Industrialized research in the BJCP: A neo-Luddite view

Authors


Background

In the 18th century cloth was made in an artisanal process using spinning wheels and hand looms. Hence, clothes were expensive and quality generally low, and they were coloured with vegetable dyes, which faded quickly. The industrial revolution (actually a gradual process starting around 1750 and taking more than a century) changed all that. Mechanization of the equipment and an explosion of possibilities for communication and logistics led to mass production, goods at low prices and high quality and unprecedented economic growth in virtually all areas.

The industrial revolution started in England helped by the period of peace and stability following the unification of the Kingdoms of England and Scotland in 1707, the development of contract rules and a common (and reinforced) legal system to deal with conflicts. This environment was essential for reliable interactions between subcontractors, suppliers of semi-finished products, final manufacturers and transport companies.

The demand for high quality and relatively low priced textiles stimulated the chemical industry, first in inorganic chemical synthesis of products such as bleaching powder and subsequently in organic synthesis of aniline dyes, whose discovery, patented in 1856, was entwined with the birth of the pharmaceutical industry. The organic chemist William Perkin, while attempting to synthesize quinine from coal tar to save British soldiers dying from malaria in India, wound up with a deep brown sludge that stained his shirt a ‘lustrous purple’. He named the new chemical entity ‘mauvein’. This was commercial dynamite, because previously the shade that resembled it most closely, known as Tyrian purple, could only be obtained from a Mediterranean mollusc, and it took ‘an awful lot of them to make a ballgown’ [1]. Later the commercial dyestuffs industry, to which Perkin's discovery gave birth, more than repaid its debt to drug discovery when these developments were picked up on by apothecaries such as Merck (whose company was founded in Darmstadt in 1668), and when chemical companies such as Bayer, Hoechst and Sandoz moved into pharmaceuticals [2]. Paul Ehrlich was impressed by the selectivity of his (eponymous) haematoxylin for cell nuclei and formulated the notion that drugs act selectively by combining with specific chemical targets within cells (summed up in his dictum: ‘corpora non agunt nisi fixata’). His insight that such chemical targets could differ between cells, especially between the cells of a host and an invading pathogen, and could hence underpin selective toxicity (the ‘magic bullet’), led to systematic searches for chemoselective drugs. Many of the valuable drugs that followed stemmed from coloured substances, for example, classical antihistamines (H1-receptor antagonists such as mepyramine) and antipsychotic drugs (such as chlorpromazine) are based on the methylene blue (methylthioninium chloride) nucleus. However, serendipity continued to play a major part: Gerhart Domagk demonstrated that the red dye Prontosil rubrum was effective in a mouse model of bacterial infection in 1935, but Prontosil rubrum turned out to be an inactive prodrug, whose active metabolite (sulfanilamide) is colourless. If Domagk had used the much simpler experimental screening test of assaying antibacterial activity vs. bacteria grown in vitro, the sulfonamides might1 have languished on the shelf and twentieth century history likely taken a different course!
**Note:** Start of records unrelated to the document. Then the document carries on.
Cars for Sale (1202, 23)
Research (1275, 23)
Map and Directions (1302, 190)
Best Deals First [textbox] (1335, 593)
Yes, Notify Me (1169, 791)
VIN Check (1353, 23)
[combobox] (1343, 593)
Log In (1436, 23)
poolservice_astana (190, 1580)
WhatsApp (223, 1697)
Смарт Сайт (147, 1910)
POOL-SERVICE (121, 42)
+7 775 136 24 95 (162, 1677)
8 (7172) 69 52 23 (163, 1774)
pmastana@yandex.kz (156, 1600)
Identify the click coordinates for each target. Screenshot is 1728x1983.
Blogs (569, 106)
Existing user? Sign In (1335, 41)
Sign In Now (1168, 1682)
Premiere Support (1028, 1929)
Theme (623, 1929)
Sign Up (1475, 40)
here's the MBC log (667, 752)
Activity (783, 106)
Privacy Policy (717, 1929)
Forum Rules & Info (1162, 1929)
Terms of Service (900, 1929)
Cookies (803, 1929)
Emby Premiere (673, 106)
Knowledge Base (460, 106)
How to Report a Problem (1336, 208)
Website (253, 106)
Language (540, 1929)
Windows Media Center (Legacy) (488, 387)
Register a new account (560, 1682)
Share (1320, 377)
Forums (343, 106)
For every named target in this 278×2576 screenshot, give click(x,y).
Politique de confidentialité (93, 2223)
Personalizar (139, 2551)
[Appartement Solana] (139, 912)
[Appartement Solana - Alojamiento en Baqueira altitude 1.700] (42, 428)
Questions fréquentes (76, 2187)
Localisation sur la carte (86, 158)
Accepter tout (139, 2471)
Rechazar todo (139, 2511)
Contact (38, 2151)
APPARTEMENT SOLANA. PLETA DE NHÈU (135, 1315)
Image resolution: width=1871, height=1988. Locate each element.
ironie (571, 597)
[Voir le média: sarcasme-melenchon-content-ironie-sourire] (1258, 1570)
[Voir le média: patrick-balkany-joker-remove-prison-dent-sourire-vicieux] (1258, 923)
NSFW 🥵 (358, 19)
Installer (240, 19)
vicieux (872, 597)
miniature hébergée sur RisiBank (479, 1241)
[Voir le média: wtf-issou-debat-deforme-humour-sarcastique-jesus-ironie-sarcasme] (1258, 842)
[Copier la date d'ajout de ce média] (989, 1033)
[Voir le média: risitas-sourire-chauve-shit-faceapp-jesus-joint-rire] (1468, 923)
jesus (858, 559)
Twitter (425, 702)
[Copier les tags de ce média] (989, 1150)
Although the industrial revolution is the basis of much of the current wealth of economically advanced societies, it has also had less desirable consequences. Unskilled labourers were exposed to squalid conditions to perform the industrialized tasks previously performed by skilled craftsman. Child labour became commonplace and had to be ended by law. Industrialization did not happen without protest. Ned Ludd, a semi-mythical figure representing the now jobless artisans, inspired a protest movement that reacted to these developments by smashing the mechanized equipment. Although understandable, this was not a good idea and the Luddites were severely repressed.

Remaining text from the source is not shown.